Activity -> Could you set down only the lines from the one including "You are a computer-use" to the end of the records below, inclusive and exact, leaving pictures out?

Raw data ->
----------------
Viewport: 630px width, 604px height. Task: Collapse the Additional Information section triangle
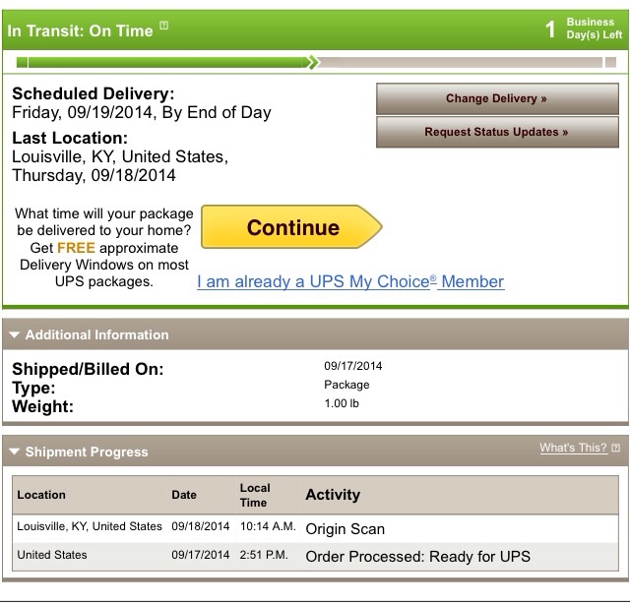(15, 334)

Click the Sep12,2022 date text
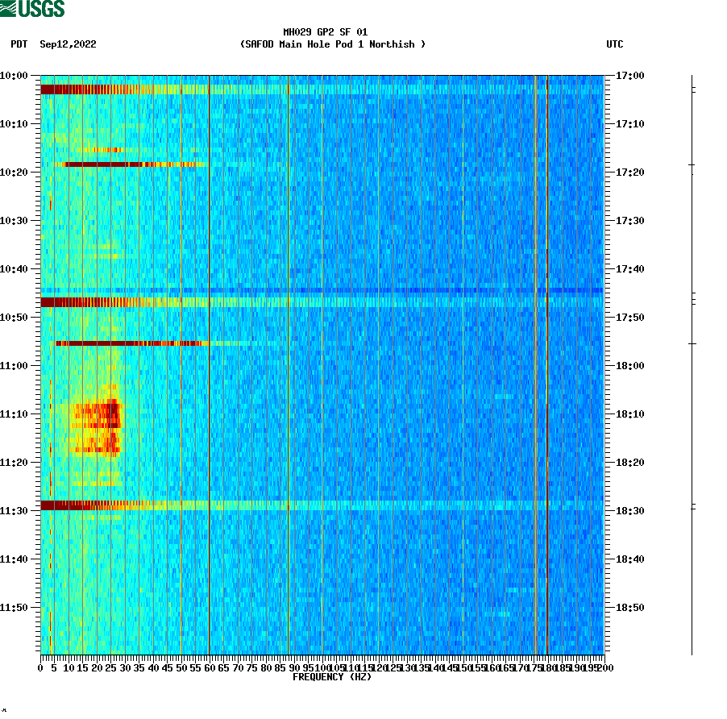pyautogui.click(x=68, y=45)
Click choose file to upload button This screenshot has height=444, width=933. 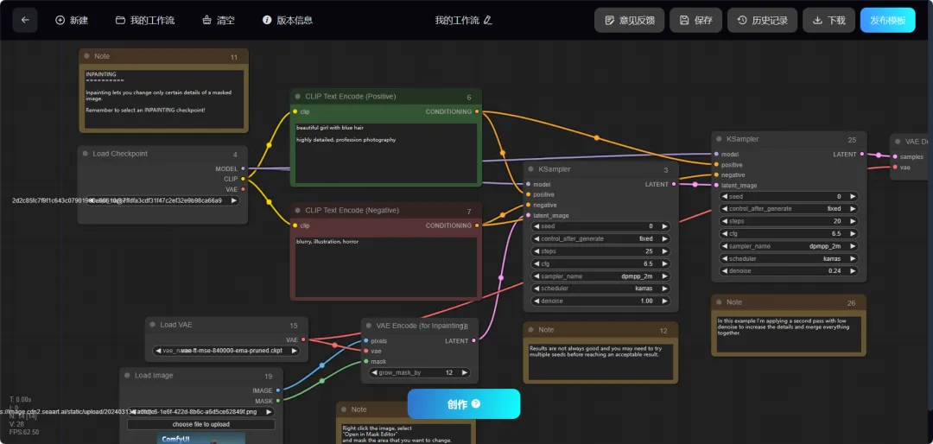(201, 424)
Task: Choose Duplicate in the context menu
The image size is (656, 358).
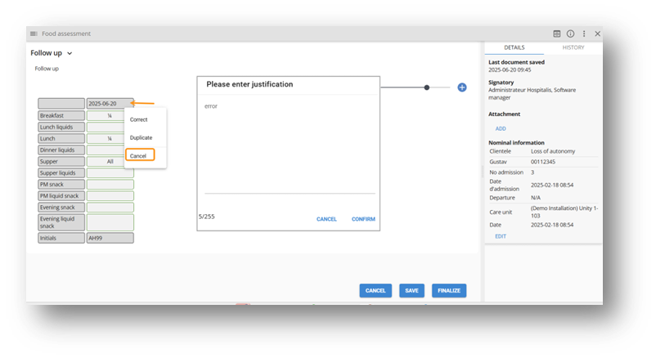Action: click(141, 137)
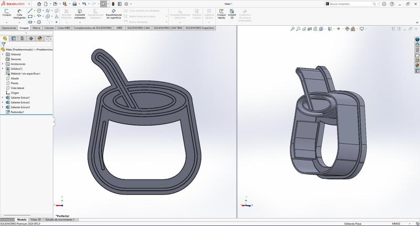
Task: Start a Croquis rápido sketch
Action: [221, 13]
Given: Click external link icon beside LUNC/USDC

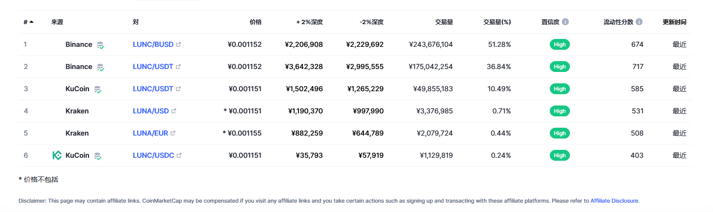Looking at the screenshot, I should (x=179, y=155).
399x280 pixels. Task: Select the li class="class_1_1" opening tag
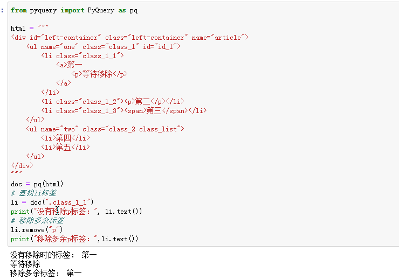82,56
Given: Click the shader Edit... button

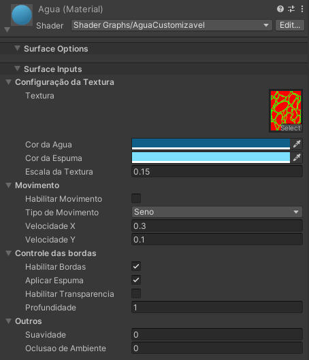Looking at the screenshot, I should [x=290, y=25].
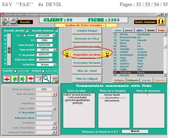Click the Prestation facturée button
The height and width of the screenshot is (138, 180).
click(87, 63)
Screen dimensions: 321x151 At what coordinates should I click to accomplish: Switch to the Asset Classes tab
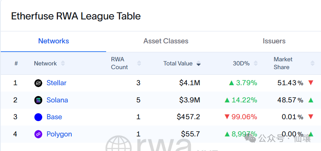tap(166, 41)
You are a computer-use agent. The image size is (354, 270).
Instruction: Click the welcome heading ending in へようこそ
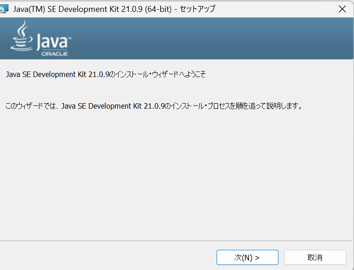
----------------
Result for this task ->
You are a computer-use agent. The image size is (354, 270).
Instruction: Click the welcome heading ending in へようこそ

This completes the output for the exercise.